Emergenza tir a Genova, Trasportounito: “Ricognizione delle aree e accordo su Autoparco” - Genova 24
Cronaca

Emergenza tir a Genova, Trasportounito: “Ricognizione delle aree e accordo su Autoparco”

Gennaio - protesta bolzaneto trasporto unito

Genova. Esiste per Genova un’emergenza Tir che già oggi impatta in modo negativo sull’operatività del porto e dell’autotrasporto e che potrebbe produrre effetti devastanti per lo scalo marittimo, la città e per il traffico man mano che entreranno in funzione le nuove opere infrastrutturali in costruzione o programmate.

A far scattare l’allarme è Trasportounito che ha chiesto con una lettera inviata alle istituzioni locali (al Sindaco Marco Doria, al Presidente dell’Autorità Portuale, Luigi Merlo, al Presidente della Camera di Commercio, Paolo Oddone e all’Ammiraglio Felicio Angrisano) una ricognizione urgente sugli spazi inutilizzati nel territorio genovese, spazi che potrebbero essere destinati a servizio dell’Autotrasporto e per la sosta temporanea dei veicoli industriali.
Ha inoltre proposto la sottoscrizione di un accordo di programma inderogabile che confermi la volontà politica univoca di insediare l’Autoparco a Cornigliano definendone una volta per tutte i dettagli tecnici (avendo come riferimento quelli prodotti dallo studio di prefattibilità realizzato dalla Camera di Commercio di Genova) da inserire negli strumenti urbanistici.

“L’autotrasporto – si afferma in una nota di Trasportounito – condivide la necessità di realizzare con urgenza infrastrutture quali la Gronda, il nodo di San Benigno, il completamento della strada a mare.
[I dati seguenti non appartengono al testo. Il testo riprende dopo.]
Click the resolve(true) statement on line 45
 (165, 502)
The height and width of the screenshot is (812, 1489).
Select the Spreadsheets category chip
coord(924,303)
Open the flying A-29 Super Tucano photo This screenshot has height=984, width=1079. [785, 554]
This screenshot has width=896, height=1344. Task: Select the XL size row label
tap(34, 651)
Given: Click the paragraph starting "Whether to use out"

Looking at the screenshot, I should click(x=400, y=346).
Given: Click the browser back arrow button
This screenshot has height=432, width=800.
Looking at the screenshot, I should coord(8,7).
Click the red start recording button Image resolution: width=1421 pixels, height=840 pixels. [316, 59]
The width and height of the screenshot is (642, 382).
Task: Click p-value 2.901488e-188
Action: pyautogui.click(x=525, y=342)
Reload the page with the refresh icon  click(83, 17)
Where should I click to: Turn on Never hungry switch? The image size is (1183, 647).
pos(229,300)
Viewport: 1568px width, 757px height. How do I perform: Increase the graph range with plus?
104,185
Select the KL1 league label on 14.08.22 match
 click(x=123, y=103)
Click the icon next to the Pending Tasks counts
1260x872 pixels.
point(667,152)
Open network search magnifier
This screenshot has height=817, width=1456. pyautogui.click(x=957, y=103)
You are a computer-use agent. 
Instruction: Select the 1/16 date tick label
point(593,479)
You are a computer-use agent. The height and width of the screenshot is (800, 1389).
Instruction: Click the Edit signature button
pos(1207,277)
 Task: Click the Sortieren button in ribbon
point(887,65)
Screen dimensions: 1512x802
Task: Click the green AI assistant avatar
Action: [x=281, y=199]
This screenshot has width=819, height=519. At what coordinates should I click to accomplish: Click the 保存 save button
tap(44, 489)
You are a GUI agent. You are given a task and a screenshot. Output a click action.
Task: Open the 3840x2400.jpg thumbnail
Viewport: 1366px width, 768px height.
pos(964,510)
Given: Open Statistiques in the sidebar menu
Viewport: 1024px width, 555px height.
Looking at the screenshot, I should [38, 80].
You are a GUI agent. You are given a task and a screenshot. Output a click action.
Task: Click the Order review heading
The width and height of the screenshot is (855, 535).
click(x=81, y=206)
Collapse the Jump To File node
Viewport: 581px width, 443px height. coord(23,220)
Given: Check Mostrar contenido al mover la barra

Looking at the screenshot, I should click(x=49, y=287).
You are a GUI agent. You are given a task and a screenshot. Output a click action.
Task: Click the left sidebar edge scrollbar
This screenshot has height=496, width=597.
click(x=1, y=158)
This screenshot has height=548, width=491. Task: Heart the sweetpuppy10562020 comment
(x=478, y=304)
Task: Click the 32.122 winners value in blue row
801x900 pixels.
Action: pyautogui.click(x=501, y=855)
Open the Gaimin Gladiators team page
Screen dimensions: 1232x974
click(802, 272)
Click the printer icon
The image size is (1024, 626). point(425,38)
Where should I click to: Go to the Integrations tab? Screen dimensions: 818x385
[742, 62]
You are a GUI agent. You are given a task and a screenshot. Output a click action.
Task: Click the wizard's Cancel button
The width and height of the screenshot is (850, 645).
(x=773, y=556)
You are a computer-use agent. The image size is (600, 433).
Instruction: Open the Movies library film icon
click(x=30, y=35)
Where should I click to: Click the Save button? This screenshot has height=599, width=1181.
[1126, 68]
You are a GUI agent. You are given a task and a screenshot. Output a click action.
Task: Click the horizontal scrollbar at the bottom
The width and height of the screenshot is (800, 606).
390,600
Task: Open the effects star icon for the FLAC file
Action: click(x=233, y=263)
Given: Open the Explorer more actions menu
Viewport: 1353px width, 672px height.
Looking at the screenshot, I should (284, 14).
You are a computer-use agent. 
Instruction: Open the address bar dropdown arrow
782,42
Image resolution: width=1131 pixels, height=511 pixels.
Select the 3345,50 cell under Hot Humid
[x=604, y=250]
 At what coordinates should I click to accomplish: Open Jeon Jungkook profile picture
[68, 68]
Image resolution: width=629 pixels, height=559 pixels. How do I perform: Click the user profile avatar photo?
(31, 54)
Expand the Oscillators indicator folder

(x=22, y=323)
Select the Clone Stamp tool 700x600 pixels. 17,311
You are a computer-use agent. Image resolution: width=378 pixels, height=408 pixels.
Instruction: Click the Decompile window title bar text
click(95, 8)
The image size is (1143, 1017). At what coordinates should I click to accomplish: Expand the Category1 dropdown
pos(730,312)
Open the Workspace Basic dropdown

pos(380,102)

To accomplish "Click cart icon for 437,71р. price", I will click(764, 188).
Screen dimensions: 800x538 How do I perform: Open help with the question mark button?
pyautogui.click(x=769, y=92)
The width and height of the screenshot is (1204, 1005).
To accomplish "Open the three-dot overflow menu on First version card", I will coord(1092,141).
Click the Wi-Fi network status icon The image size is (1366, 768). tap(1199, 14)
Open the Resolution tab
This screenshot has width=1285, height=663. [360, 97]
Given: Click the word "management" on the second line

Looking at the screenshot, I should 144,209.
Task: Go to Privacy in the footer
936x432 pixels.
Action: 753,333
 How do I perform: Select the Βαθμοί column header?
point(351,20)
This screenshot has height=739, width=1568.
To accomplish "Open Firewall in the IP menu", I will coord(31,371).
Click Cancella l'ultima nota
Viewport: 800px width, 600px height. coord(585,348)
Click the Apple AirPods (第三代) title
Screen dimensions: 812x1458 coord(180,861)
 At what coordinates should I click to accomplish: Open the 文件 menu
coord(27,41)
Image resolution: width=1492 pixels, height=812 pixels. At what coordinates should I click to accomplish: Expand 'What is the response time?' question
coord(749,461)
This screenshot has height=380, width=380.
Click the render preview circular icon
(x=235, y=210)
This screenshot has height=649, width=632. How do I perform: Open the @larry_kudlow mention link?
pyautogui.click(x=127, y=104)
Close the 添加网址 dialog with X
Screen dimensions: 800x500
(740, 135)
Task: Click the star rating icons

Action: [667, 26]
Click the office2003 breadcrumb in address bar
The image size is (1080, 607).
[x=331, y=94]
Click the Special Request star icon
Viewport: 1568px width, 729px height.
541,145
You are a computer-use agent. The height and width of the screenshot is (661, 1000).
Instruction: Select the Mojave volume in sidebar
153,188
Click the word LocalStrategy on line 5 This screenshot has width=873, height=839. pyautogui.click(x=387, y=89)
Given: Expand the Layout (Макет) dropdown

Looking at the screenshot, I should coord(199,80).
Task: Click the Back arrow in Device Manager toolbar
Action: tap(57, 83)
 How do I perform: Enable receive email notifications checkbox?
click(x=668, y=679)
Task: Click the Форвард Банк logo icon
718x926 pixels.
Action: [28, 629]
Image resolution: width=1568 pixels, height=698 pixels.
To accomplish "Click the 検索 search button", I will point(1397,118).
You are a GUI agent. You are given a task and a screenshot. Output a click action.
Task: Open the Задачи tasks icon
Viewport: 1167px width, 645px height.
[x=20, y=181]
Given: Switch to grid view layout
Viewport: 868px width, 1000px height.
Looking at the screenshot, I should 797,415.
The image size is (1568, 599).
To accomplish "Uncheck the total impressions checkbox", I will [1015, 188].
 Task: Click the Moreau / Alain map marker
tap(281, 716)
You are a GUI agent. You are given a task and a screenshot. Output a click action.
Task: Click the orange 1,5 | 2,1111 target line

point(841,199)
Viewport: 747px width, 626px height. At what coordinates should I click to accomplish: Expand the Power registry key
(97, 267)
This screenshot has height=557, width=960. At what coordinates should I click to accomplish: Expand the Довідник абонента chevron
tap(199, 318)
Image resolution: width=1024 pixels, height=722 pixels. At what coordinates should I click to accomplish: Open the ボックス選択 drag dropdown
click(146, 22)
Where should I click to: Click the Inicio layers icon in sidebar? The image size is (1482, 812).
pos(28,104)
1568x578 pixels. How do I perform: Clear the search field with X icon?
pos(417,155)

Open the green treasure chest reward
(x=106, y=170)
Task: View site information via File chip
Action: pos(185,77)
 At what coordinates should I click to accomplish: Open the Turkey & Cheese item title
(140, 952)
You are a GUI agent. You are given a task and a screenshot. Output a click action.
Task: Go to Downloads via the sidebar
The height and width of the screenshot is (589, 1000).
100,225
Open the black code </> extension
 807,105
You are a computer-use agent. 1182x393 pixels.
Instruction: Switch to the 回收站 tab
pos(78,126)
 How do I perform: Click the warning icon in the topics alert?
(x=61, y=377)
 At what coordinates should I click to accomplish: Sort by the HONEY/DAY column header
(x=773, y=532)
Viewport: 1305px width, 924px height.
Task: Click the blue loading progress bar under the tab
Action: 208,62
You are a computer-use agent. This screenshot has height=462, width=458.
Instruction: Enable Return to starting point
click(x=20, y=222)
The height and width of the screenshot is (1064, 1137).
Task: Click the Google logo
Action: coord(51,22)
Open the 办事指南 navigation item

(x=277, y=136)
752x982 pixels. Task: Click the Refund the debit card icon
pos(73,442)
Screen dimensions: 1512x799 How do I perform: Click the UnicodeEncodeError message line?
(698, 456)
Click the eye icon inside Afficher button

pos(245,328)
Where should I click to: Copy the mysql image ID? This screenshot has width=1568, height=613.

Ma proprio queste opere potenziando i collegamenti con le aree produttive, porteranno un aumento dei veicoli e provocheranno il collasso delle aree di diretto interscambio fra porto e strada evidenziando con conseguenze drammatiche la mancata soluzione per tempo del problema relativo al  fabbisogno di aree funzionali all’operatività e sosta dell’Autotrasporto”.

Ad oggi, infatti, secondo Trasportounito, la mancanza di spazi in Genova, forniti di servizi per gli autotrasportatori ed i loro mezzi, che consentano anche soste, continua a generare: limiti operativi all’attività camionistica in porto; il rischio di sottrazione e danneggiamento delle merci trasportate; costi troppo elevati, per i pochi stalli esistenti, rispetto alle capacità economiche delle imprese; situazioni di pericolo ed enormi disagi a chi lavora sui camion; un grave impatto sulla viabilità cittadina e sul traffico urbano; uno stato di disordine nelle zone limitrofe le aree portuali (in particolare nei quartieri di Sampierdarena, San Benigno e Voltri).

Trasportounito punta il dito anche sul progetto di Autoparco: l’Associazione chiede chiarezza sulle scelte e lavori preliminari alla predisposizione dell’area destinata a ospitarlo (ex Ilva), soprattutto ora che il Ministero dei Trasporti potrebbe sbloccare i 70 milioni in cui rientrano anche i finanziamenti per la realizzazione dell’opera.

“Il momento delle decisioni è ora – afferma Giuseppe Tagnochetti coordinatore Regionale di Trasportounito – considerato che si sta discutendo di Piano Urbanistico Comunale e di Piano regolatore Portuale: una definitiva  soluzione logistica delle aree da destinare all’organizzazione della sosta dei veicoli deve essere indicata, in quanto fondamentale per una funzionale interazione tra porto e città e il potenziamento delle capacità operative del nostro porto.